Con me e con gli alpini
- Autore: Piero Jahier
- Genere: Storie vere
- Categoria: Narrativa Italiana
- Casa editrice: Mursia
- Anno di pubblicazione: 2014
Piero Jahier nacque a Genova nel 1884 e iniziò i suoi studi a Torino, dove suo padre, un pastore valdese, era stato inviato a fare proselitismo. Nel 1895, gli Jahier si trasferirono a Firenze e in quella città, nel 1897, il padre di Piero si tolse la vita, consumato dal rimorso per un adulterio e convinto di essersi macchiato di un peccato che lo rendeva indegno di predicare il Vangelo.
Nel 1909 Jahier conobbe Giuseppe Prezzolini (1882-1982) e cominciò a collaborare con la rivista "La Voce", di cui fu responsabile dal 1911 al 1913, iniziando così la sua carriera di scrittore, poeta e traduttore. Convinto interventista (come gli altri vociani), durante la Grande Guerra si arruolò volontario tra gli alpini. Nel corso di quel conflitto scrisse un piccolo libro autobiografico, Con me e con gli alpini, pubblicato per la prima volta nel 1919 e riedito da Mursia nel 2005, a distanza di 39 anni dalla scomparsa dell’autore, spirato il 19 novembre 1966.

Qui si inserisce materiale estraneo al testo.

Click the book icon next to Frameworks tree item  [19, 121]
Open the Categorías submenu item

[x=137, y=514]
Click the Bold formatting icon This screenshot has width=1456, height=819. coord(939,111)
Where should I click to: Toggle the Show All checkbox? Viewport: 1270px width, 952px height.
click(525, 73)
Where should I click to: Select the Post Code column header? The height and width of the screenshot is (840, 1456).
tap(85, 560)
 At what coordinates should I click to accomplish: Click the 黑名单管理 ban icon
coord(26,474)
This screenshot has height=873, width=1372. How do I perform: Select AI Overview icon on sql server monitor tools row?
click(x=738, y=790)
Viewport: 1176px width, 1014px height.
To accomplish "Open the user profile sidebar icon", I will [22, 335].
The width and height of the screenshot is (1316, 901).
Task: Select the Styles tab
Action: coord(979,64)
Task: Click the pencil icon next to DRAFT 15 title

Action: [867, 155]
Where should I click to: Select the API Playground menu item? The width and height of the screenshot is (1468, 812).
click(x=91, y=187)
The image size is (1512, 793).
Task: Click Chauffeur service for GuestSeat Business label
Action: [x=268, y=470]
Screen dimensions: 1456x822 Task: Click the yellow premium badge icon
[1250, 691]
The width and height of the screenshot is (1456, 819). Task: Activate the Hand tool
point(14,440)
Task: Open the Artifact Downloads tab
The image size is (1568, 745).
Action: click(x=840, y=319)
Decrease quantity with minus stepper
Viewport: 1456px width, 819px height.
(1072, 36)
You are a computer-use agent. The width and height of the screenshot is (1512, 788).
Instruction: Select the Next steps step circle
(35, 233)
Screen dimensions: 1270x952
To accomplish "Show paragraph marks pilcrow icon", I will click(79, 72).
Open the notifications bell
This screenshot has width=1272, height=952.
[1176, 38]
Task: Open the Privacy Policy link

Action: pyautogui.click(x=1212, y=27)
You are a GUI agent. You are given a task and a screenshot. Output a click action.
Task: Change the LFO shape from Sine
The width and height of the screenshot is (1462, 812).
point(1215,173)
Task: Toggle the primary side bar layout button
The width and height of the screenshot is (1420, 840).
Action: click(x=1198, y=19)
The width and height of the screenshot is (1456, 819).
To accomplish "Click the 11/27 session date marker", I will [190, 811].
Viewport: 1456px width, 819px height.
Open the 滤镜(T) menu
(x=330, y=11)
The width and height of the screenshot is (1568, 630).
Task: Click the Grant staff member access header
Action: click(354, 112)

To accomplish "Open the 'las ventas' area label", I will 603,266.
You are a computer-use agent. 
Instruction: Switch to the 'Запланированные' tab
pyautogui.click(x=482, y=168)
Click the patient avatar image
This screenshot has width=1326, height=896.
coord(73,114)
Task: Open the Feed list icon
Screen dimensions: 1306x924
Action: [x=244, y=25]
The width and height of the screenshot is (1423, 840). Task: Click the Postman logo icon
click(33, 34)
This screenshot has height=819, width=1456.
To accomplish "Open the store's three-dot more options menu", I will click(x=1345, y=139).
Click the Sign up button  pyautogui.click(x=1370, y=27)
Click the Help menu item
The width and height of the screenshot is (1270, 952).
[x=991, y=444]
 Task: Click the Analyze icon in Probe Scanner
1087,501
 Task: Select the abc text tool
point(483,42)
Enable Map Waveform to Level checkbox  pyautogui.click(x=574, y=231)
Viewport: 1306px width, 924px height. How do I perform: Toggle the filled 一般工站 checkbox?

Lo scrittore spedì il manoscritto dell’opera durante la rotta di Caporetto, con l’ultimo treno in partenza da Belluno, mentre la città era invasa dagli austriaci. Queste memorie coprono un arco temporale che va dal marzo del 1916 al luglio del 1917, sono scritte in un misto di poesia e prosa e hanno in sé alcuni aspetti significativi riguardo la particolare visione degli eventi bellici che riescono a trasmettere.
Jahier fu tenente istruttore di un reparto di alpini e instaurò dei legami di simpatia e di amicizia molto stretti con le reclute. Pervaso dal mito di una guerra capace di rinnovare la società instaurando una maggiore eguaglianza tra gli uomini, il narratore fu affascinato dalla cultura delle genti di montagna che aveva come elemento fondamentale la semplicità e la praticità.
Tra le pagine di Con me e con gli alpini viene ripetuto spesso come in guerra emerga la superiorità di chi è abituato a vivere di privazioni e quindi ha meno bisogni degli altri.
L’ufficiale italiano è perfettamente conscio del fatto che i montanari veneti hanno una propria cultura, diversa da quella dei borghesi di città, e cerca di avvicinarsi a loro apprendendo la lingua con cui si esprimono:
"Bisogna imparare il dialetto, unica lingua dei loro pensieri. Far presto a imparare questo dialetto, anzi lingua veneta, così armoniosa e sensitiva. Io che vorrei sapere tutti i dialetti d’Italia, anziché il dialetto toscano dei letterati. Ogni dialetto rappresenta una terra e un sangue che deve trovar luogo così nella patria come nella lingua italiana".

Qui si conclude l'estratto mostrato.